Berührend wiederum, wie Männer in Frauenkleidern ihre Strategien im Umgang mit zwischenmenschlichem "Krach" verhandeln und einer von ihnen zur Puppe wird, mit dessen kraftlosem Körper Gesten und Haltungen der Verzweiflung nachgestellt werden. Wunderschön, als die rund 20 Tänzerinnen und Tänzer die weithin bekannte Nelken-Formation "Frühling Sommer Herbst Winter" tanzen, eingeführt durch die ausstrahlungsstarke trans Tänzerin Naomi Brito: Nun stellen alle in einer Reihe schreitend mit kleinen, sich wiederholenden Gesten die Jahreszeiten dar - das kurze Gras, das hohe Gras und die Sonne, die fallenden Blätter und das Frösteln.
Zeitlos ergreifend
Im Dezember 1982 wurde "Nelken" von Pina Bausch, der Gründerin des Tanztheaters Wuppertal, uraufgeführt. Es gilt als eines der meistgespielten Stücke der im Jahr 2009 verstorbenen und weltberühmten Choreografin. Die Wiederaufnahme aus 2024 erfolgte unter Silvia Farias Heredia und Eddie Martinez, die beide in Bauschs Ensemble tanzten. Und ja, trotz des Alters des Stückes ist es zeitlos ergreifend, samt seiner Ambivalenz. Auch wenn der eine oder andere gesprochene Satz des jungen Ensembles - vor allem in Szenen des Tumults - akustisch nicht immer gut zu vernehmen ist.
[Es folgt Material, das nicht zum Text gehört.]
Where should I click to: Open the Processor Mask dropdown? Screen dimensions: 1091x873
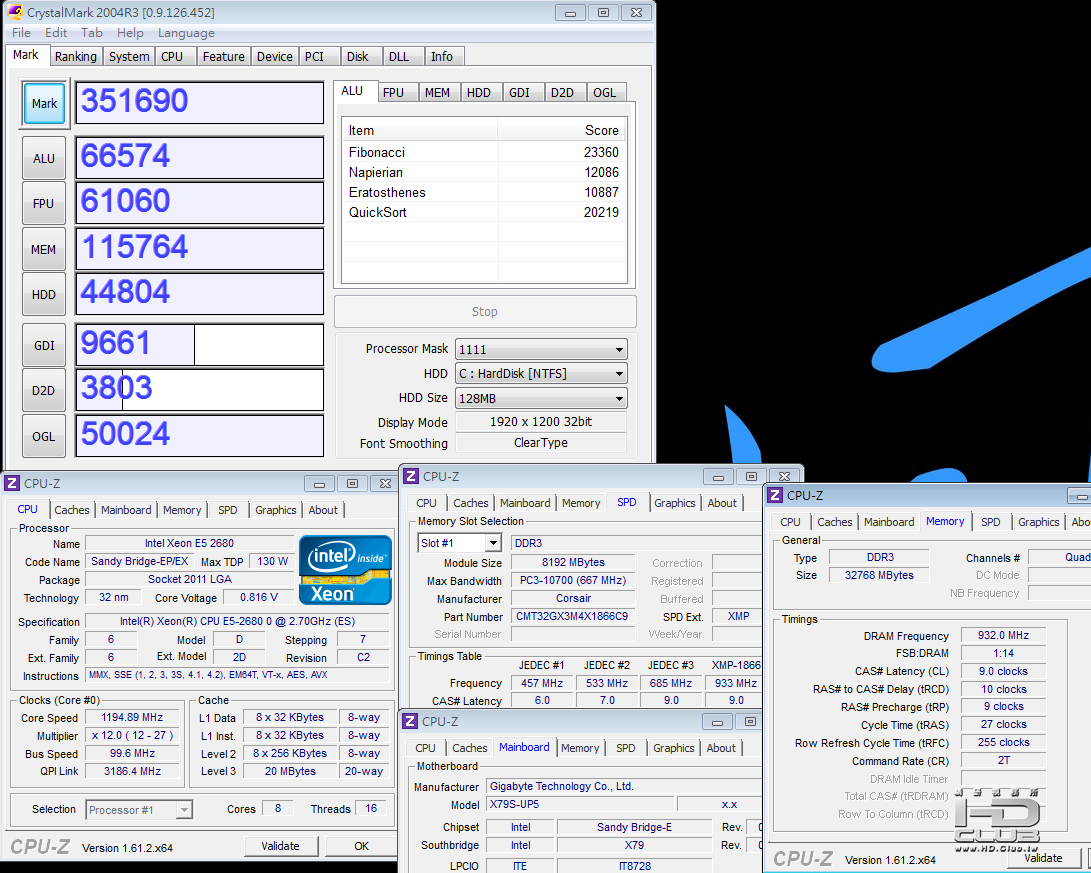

Nach knapp zwei Stunden ist das Nelkenfeld von dem Ringen mit den Emotionen, den zeitweilig auf die Bühne gebrachten Stühlen und Tischen, den Tänzen und den Kämpfen weitgehend zertrampelt und ramponiert. Doch am Rande stehen noch einzelne Nelken kerzengerade, als wäre jegliche Verhandlung der Liebe an ihnen spurlos vorbeigezogen. Ein Hoffnungsschimmer.
(Von Lena Yadlapalli/APA)
(S E R V I C E - "Nelken. Ein Stück von Pina Bausch" von Tanztheater Wuppertal Pina Bausch und Terrain Boris Charmatz im Rahmen des ImPulsTanz-Festivals. Inszenierung und Choreografie: Pina Bausch. Bühnenbild: Peter Pabst. Kostüme: Marion Cito. Probenleitung Wiederaufnahme: Silvia Farias Heredia, Eddie Martinez. Weitere Termine am 18., 19. und 20. Juli. Burgtheater. www.impulstanz.com)
Zusammenfassung
- Das legendäre Tanzstück "Nelken" von Pina Bausch wurde am Donnerstag im Wiener Burgtheater mit rund 20 Tänzer:innen und einem Meer aus tausenden rosa Kunstnelken aufgeführt.
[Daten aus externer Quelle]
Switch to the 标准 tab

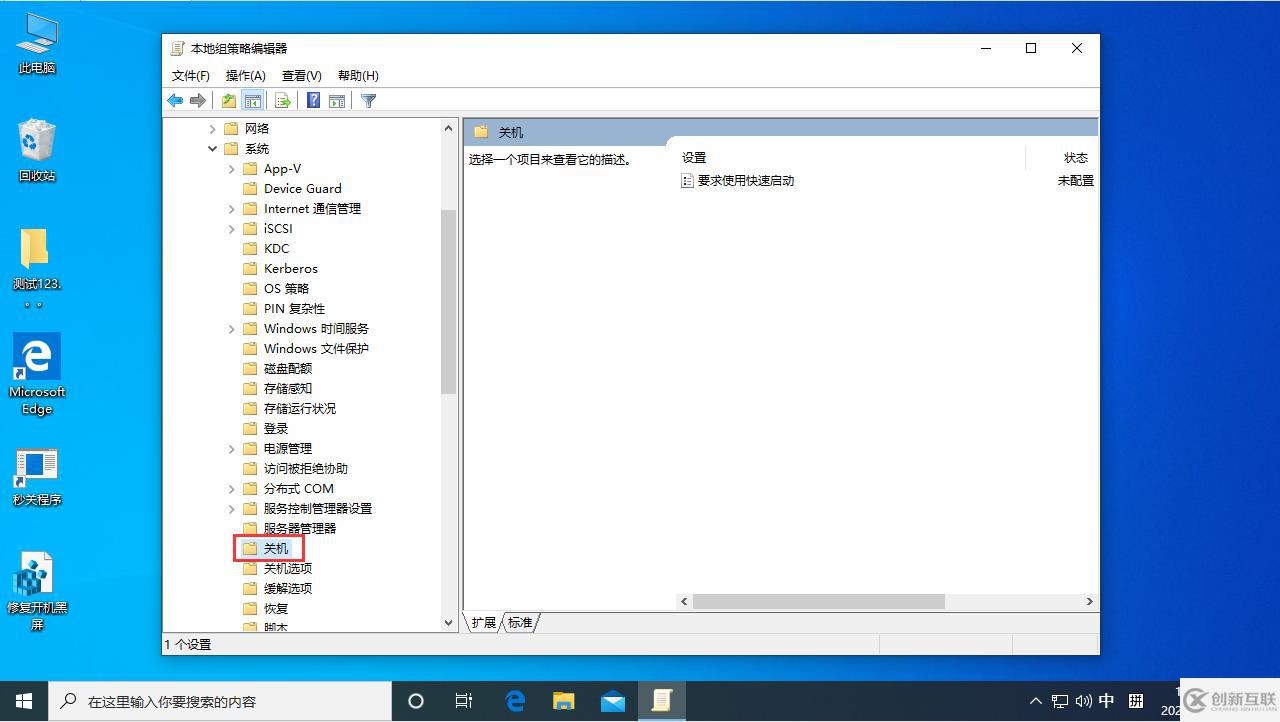520,622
- Das 1982 uraufgeführte Werk thematisiert in dynamischen Szenen die Formen der Liebe, Macht und Demütigung, wobei ein Solo in Gebärdensprache und die berühmte Formation "Frühling Sommer Herbst Winter" zentrale Höhepunkte bilden.
- Die Wiederaufnahme 2024 unter der Leitung von Silvia Farias Heredia und Eddie Martinez wurde vom Publikum gefeiert, weitere Vorstellungen finden am 18., 19. und 20. Juli statt.